This week, the internet and media has been bombarded by tweets, articles, and videos of the now infamous Miley Cyrus ‘twerking’ performance at 2013 MTV Video Music Awards this past Sunday. At last count, nbcnews.com reported that the controversial performance inspired over 300,000 tweets. Celebrities have been speaking out, both in shock of Cyrus’ performance and in praise of her audacity.
Brooke Shields has famously called the young performer’s VMA act as, “desperate” on TODAY Monday. Nick Cannon tweeted:
“Remind me never to let my kids into showbiz…thanks”
While Justin Timberlake responded:
“It’s the VMAs. It’s not like she did it at the Grammys, Like, let her do her thing.”
….Oh and by the way, there was also a chemical attack in Syria this past week that might turn the already- bloody civil war into an international one…
I am not writing about whether or not a 20 year-old singer crossed a moral red line. I am writing because of the apparent misbalance of moral outrage and response between these two events that happened at roughly the same time. It is nothing short of ironic that an act that at worst, upset a large number of people, seemingly trumps a war so increasingly violent that it now threatens to draw to draw the rest of the world into it.
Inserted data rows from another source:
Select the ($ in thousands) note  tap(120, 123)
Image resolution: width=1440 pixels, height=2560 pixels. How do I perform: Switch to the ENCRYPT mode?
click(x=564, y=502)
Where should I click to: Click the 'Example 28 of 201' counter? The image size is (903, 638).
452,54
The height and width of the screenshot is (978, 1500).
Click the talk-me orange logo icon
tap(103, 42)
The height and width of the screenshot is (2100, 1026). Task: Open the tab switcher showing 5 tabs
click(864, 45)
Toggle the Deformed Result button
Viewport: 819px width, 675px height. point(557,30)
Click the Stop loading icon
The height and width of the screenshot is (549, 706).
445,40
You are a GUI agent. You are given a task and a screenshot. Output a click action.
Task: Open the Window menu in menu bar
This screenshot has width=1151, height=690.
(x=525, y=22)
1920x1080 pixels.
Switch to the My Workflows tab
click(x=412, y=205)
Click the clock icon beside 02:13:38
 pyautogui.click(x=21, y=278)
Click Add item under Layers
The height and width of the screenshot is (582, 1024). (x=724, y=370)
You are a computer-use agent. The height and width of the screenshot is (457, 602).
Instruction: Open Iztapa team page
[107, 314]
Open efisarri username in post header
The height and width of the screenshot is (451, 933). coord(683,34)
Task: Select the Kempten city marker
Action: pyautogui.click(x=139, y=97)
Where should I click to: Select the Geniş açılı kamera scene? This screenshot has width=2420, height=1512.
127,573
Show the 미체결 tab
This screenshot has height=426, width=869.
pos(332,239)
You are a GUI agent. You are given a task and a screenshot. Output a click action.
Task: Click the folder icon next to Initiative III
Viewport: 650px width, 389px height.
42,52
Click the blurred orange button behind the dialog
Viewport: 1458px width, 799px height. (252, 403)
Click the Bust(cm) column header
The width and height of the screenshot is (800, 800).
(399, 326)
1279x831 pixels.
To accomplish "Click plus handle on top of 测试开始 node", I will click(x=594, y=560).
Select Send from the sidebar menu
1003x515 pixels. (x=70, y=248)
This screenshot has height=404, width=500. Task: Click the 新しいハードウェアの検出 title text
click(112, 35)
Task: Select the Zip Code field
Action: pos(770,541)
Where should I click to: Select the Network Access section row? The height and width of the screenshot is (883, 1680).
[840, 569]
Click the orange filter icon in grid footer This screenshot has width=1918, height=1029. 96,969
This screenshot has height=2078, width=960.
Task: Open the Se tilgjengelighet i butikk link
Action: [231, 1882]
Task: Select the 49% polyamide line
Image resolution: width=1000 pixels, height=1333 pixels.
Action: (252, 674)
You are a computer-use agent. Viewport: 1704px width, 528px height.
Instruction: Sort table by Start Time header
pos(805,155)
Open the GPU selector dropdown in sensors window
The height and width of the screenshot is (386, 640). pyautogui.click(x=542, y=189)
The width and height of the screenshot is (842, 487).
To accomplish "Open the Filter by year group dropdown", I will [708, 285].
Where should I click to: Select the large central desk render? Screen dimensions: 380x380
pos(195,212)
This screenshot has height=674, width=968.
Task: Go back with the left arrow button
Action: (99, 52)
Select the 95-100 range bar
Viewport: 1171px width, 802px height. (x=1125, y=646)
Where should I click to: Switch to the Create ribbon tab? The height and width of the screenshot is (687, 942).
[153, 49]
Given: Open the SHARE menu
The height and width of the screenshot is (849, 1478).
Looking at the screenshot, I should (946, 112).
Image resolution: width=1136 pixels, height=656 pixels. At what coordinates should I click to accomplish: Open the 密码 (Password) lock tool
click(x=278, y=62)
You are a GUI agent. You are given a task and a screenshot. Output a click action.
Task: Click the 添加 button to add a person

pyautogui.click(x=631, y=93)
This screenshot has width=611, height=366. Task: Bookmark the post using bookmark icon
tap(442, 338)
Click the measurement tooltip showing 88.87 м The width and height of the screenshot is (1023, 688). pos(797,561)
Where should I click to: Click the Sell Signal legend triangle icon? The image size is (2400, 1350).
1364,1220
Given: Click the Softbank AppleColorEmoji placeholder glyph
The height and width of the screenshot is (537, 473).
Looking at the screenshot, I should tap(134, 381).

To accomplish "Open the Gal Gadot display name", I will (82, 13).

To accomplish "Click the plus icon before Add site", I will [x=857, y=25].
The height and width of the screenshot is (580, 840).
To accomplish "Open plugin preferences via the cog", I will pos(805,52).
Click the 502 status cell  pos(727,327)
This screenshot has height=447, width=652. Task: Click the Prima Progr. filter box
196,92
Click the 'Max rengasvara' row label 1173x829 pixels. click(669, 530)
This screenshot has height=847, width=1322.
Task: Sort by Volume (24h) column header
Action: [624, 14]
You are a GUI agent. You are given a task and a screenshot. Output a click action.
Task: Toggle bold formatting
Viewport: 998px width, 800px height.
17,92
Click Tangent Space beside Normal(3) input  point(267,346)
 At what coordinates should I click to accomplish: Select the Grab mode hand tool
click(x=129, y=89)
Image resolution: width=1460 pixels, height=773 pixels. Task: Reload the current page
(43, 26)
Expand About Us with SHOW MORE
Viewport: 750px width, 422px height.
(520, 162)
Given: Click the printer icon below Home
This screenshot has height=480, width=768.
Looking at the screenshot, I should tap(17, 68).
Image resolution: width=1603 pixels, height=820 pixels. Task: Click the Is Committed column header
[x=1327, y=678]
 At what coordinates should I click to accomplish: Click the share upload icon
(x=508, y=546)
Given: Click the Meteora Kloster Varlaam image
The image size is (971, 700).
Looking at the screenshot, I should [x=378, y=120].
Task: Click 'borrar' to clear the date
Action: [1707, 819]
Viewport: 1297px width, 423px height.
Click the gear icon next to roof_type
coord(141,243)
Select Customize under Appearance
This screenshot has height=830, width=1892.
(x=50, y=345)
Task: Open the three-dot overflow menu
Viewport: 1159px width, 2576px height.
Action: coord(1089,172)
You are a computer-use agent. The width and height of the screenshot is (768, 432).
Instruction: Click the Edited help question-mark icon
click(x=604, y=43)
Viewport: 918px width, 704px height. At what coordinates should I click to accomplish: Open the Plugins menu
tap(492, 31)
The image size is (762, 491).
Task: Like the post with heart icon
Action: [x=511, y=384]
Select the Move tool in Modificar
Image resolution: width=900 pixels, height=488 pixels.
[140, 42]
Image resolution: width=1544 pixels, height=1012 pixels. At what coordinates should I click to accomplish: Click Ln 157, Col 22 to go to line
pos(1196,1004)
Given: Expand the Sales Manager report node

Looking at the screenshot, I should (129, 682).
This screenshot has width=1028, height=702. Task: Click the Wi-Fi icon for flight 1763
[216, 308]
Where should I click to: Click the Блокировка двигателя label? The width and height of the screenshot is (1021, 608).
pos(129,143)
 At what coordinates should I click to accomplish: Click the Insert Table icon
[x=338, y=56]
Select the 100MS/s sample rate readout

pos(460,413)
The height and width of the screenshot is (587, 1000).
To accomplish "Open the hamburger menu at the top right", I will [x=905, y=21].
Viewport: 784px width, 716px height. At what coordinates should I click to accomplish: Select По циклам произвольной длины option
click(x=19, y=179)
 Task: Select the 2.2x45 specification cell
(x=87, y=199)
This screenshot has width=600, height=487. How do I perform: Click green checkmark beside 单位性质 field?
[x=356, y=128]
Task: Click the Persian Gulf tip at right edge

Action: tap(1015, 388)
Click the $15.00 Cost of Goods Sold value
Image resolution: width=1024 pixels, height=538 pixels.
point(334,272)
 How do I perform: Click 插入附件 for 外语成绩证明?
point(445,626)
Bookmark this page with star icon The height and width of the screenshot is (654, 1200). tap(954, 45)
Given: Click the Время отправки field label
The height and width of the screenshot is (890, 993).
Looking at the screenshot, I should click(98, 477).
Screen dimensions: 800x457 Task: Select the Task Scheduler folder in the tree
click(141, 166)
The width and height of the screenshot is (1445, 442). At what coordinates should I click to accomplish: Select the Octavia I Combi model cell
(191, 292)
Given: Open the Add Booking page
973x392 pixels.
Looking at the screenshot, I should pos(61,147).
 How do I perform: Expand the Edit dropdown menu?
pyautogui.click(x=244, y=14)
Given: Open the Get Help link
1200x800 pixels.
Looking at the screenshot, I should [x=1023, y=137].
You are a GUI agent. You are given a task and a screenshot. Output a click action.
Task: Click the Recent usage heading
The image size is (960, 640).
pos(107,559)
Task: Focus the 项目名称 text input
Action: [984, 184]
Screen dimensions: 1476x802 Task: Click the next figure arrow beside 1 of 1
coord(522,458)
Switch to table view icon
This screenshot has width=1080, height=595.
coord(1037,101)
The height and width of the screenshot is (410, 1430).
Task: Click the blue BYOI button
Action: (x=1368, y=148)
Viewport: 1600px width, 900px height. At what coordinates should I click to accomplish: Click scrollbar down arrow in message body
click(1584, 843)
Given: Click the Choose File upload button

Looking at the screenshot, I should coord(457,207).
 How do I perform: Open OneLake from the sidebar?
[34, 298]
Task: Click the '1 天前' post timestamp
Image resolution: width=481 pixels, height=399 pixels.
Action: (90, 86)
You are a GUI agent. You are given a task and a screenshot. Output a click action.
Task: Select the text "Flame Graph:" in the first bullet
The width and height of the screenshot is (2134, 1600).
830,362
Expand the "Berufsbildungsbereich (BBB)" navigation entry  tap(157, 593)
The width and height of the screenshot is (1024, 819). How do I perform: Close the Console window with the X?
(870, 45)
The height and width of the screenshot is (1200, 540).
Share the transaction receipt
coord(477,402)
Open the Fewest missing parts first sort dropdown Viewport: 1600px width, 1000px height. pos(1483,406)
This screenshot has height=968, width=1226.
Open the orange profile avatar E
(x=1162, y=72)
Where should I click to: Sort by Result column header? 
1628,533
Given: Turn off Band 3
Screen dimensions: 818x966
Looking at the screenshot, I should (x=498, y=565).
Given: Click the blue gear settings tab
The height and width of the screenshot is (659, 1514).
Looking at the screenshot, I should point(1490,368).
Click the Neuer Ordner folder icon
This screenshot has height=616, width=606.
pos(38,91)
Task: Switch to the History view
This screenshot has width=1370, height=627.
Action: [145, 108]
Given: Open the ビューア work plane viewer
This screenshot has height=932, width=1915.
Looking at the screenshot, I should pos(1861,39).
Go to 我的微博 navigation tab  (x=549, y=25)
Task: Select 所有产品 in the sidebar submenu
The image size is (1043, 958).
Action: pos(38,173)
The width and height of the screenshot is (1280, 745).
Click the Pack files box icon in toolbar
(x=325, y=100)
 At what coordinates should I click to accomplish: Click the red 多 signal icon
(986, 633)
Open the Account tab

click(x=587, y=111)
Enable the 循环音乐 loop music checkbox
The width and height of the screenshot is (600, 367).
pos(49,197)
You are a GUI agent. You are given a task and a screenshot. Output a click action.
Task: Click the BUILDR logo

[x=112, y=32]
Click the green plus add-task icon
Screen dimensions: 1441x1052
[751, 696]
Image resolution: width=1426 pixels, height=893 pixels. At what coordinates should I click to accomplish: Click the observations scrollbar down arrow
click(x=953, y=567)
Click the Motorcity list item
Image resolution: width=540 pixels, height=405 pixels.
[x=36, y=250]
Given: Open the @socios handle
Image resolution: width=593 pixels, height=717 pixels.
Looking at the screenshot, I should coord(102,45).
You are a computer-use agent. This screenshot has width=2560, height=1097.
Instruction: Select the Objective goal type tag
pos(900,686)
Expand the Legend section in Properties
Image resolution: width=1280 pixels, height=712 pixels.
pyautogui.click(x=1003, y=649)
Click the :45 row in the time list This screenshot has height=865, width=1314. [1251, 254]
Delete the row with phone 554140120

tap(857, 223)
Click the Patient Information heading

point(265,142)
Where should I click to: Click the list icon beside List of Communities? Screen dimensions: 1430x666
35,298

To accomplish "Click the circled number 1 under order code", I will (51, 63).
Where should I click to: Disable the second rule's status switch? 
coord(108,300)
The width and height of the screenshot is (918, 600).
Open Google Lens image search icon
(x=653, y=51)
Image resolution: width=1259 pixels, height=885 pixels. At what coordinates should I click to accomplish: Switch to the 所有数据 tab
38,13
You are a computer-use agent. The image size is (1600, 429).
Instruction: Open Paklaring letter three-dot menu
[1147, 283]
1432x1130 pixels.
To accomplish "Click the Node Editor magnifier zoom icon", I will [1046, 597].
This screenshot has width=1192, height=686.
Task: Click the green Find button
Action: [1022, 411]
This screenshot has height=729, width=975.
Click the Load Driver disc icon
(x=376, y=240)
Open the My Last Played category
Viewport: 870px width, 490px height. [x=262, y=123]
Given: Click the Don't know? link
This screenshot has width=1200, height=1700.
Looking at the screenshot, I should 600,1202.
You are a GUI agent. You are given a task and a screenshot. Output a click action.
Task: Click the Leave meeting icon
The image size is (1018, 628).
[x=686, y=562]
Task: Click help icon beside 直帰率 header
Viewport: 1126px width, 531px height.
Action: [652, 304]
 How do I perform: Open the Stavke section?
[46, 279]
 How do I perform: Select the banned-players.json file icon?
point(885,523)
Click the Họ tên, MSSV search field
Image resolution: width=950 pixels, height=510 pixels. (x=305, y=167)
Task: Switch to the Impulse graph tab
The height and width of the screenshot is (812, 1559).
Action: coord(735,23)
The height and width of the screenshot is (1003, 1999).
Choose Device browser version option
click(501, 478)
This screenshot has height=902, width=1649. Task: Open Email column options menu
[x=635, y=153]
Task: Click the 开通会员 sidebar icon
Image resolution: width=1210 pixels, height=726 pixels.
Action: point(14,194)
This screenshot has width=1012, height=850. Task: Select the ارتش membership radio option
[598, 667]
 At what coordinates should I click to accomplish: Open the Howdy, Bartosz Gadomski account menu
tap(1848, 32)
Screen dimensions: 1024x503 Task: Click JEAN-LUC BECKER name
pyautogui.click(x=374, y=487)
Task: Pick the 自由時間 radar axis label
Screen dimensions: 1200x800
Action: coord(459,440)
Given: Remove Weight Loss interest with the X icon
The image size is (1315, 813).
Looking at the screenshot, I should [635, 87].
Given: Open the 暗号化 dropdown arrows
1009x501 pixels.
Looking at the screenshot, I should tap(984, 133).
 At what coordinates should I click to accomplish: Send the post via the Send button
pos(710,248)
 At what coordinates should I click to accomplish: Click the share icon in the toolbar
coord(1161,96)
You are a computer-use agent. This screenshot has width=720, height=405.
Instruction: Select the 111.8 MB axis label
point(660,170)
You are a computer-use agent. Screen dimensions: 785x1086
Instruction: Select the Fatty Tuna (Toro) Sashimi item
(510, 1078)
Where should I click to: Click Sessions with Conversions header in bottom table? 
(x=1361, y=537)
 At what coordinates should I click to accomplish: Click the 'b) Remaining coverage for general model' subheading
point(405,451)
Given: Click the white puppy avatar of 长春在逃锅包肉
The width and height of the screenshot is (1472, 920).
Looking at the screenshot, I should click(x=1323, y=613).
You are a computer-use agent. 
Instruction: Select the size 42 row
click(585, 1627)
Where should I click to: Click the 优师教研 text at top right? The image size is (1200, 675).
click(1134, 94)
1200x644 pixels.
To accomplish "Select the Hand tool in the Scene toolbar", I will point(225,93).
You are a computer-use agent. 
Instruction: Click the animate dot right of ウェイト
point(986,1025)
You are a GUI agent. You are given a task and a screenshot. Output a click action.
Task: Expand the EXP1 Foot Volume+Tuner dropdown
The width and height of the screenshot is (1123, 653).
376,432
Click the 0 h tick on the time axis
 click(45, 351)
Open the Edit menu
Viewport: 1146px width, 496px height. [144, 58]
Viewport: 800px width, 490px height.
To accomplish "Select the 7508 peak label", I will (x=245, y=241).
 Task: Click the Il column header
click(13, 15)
Such a conflict could take the violence and spread it throughout the world, or lead to the loss of more lives than many had planned. It is a nightmare scenario that could affect the world as we know it, and yet its ‘twerking’ that we can’t stop talking about.
A number of disturbing questions arises from this comparison. Why isn’t the media paying more attention to developing Middle East situation, instead of a performance that will most likely be forgotten by next month? What does our fascination with other peoples’ morals, over the deaths of human beings half- a-world-away say about us as a society? Do we care more about our own morality than the suffering of others? And so on.
A friend said to me that perhaps the misbalance exists because some girl grinding on a stage is an easier moral redline to understand, than something as complex as the Syrian Civil War. However, I would find it more disturbing if this turned out to be more about personal preference than a simple case of manipulation by the media powers that be, or news getting lost in the white media noise.
Whatever Miley Cyrus’ reasons were for choosing the performance she gave Sunday night, they were exactly that; her choice. Right or wrong, she lives in a society that once she’s of age, she or Madonna or anyone else, can decide the course of their lives and live with where that their choice takes them. Not one of us is forced down that path with them.
The Syrian chemical attack, while clearly a choice made by someone, is an action that maybe the exact opposite. True, there is moral outrage and there should be. But how the world chooses to respond, and the reaction to that response, can drag us all down a path that we may not choose. The aftershocks from that will be far greater impact than a controversial musical performance.